Ende der 1970er begann in China unter Deng ein fulminanter Wirtschaftsaufschwung, bei dem das politische Problem „Taiwan“ erst einmal außen vor blieb. Das nutzte Taiwan, in dem es – ähnlich der früheren Bundesrepublik – seine Wirtschaftsentwicklung derartig vorantrieb, dass es als Billiglohnstandort ausschied, um als Hochtechnologie-Land allen arrivierten Industriestaaten Konkurrenz zu machen. Es wurde zu einem internationalen Vorzeigestaat für die Verknüpfung von Kapitalismus und Demokratie, aber außenpolitisch blieb es ein fragiles Gebilde.

Xi testet die Belastbarkeit des Westens

Zurück in die Gegenwart: Warum um alles in der Welt ist für den chinesischen Diktator Xi urplötzlich Taiwan der Knackpunkt der Weltpolitik? Zuerst einmal urplötzlich nicht. Von Mao bis Xi hatte keiner der chinesischen Machthaber den Anspruch auf Taiwan aufgegeben. Aus ihrer Sicht gehört Taiwan zum chinesischen Territorium und hat sich dem kommunistischen Gesellschaftssystem zu unterwerfen. Punktum! Nur durchsetzen konnten sie es nicht. Xi ist überzeugt, dies zu können: Zweitstärkste Wirtschaftsmacht, eine der größten und modernsten Armeen, eine einheitliche Ideologie, eine zentrale Führung und – damit beginnt sein Problem – der persönliche Ehrgeiz, nach Mao und Deng als der dritte große Führer Chinas in die Geschichte einzugehen. Dafür hat er eine Legitimationsschwäche zu überwinden. Die Zeit der rasanten Wirtschaftszuwächse ist vorbei. China verfügt nicht mehr über schier unbegrenzte Finanzmittel, um beliebig viele asiatische, afrikanische und lateinamerikanische Staaten an sich zu binden. Die Vorbilder der Jugend sind nicht mehr Karrieren in der Partei, in der Armee und im Staatsapparat, sondern Konsum, Reichtum und Hedonismus.
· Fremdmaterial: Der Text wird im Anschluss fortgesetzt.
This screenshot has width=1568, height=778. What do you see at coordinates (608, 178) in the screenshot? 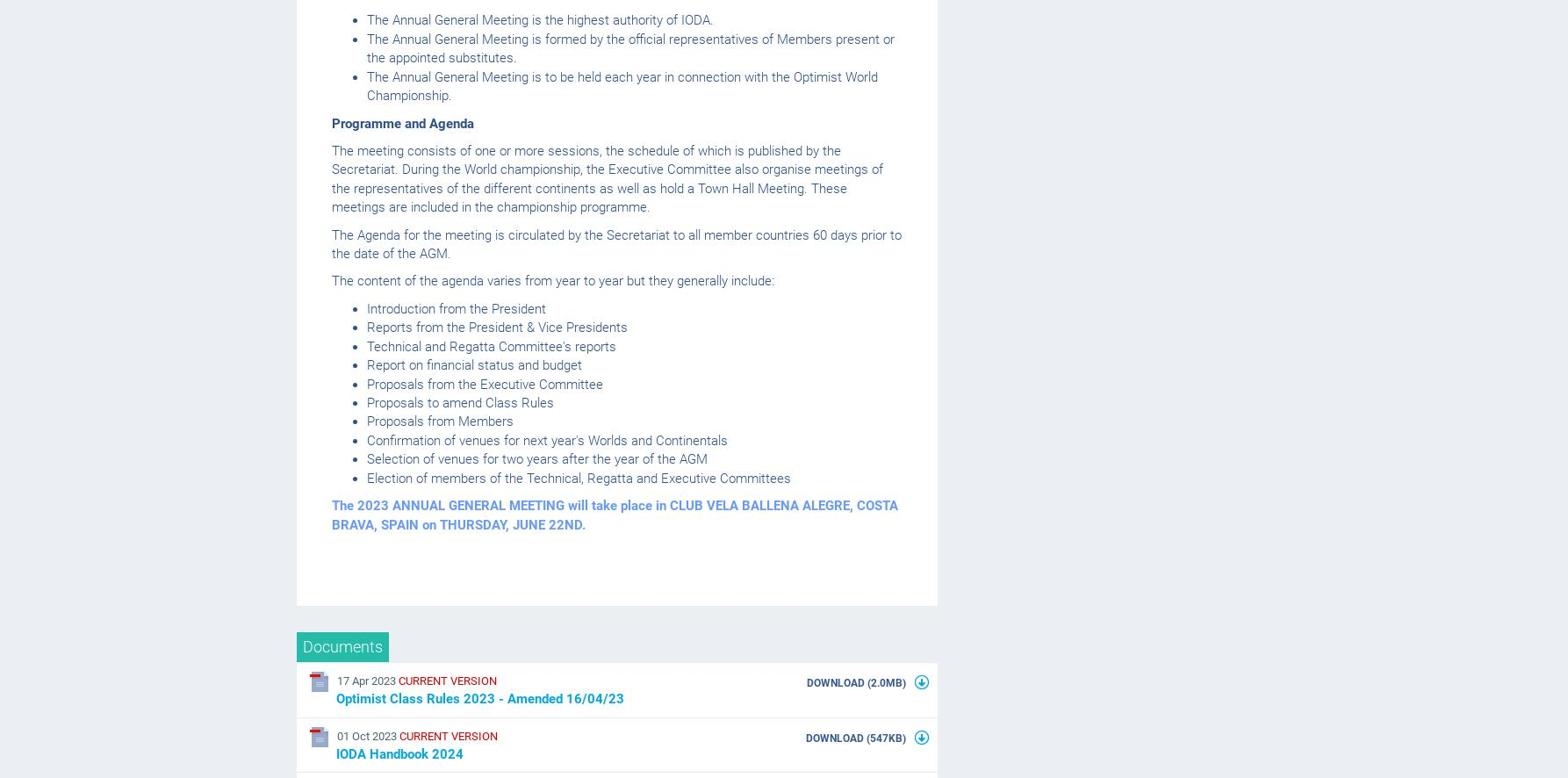
I see `'The meeting consists of one or more sessions, the schedule of which is published by the Secretariat. During the World championship, the Executive Committee also organise meetings of the representatives of the different continents as well as hold a Town Hall Meeting. These meetings are included in the championship programme.'` at bounding box center [608, 178].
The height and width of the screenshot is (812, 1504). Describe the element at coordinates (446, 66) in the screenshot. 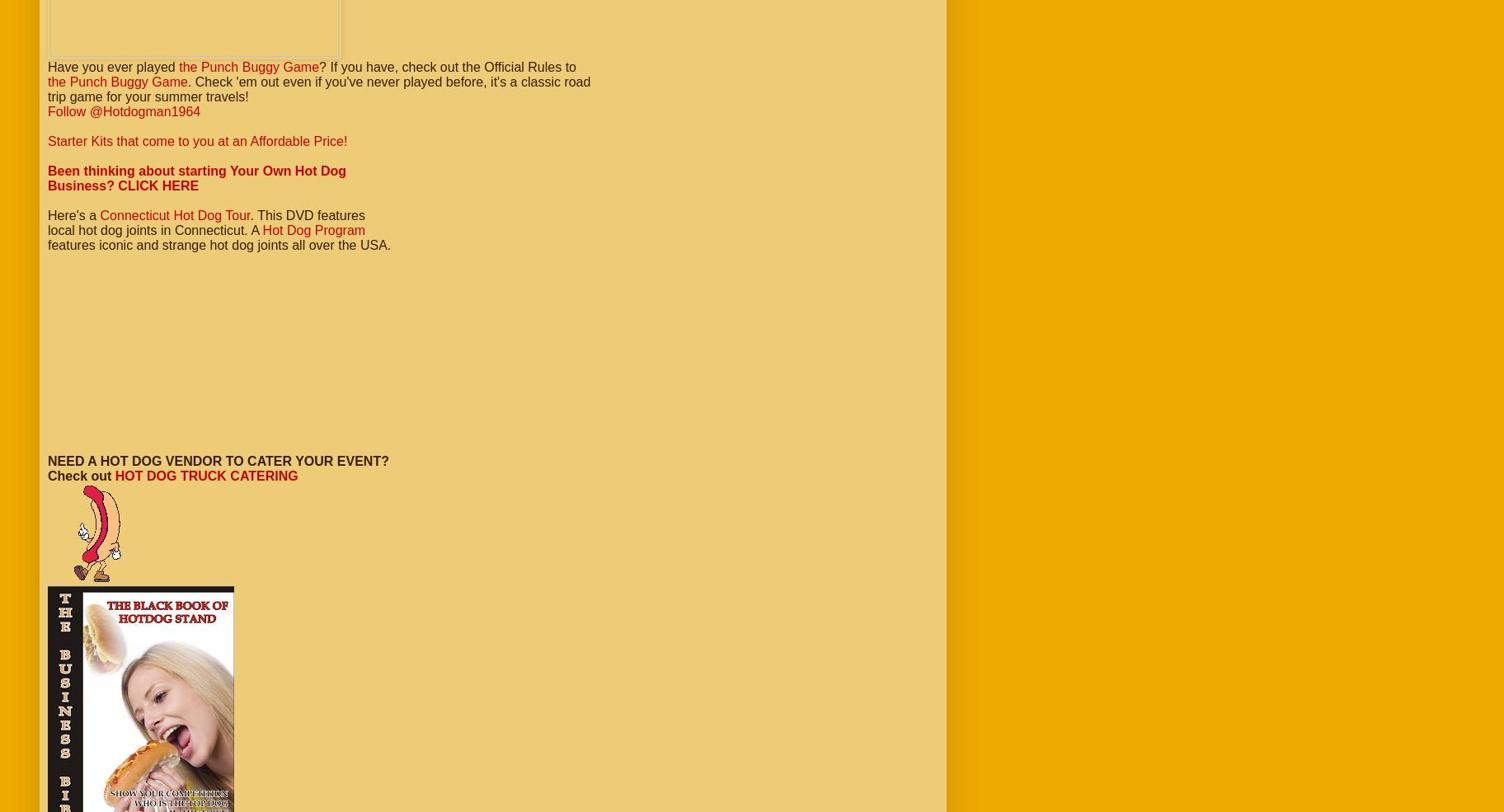

I see `'? If you have, check out the Official Rules to'` at that location.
Nicht die immer noch staatlich gelenkten traditionellen Wirtschaftskolosse dominieren Wirtschaft und Außenhandel, sondern IT-Unternehmen, die ihre privaten Gründer und Besitzer unfassbar reich gemacht haben. In den großen Städten entstanden Mittelschichten, die sich nicht mehr um die ideologischen Parolen der kommunistischen Führung kümmern, sondern um Karriere, Wohlstand und den Aufstieg ihres zumeist einzigen Kindes.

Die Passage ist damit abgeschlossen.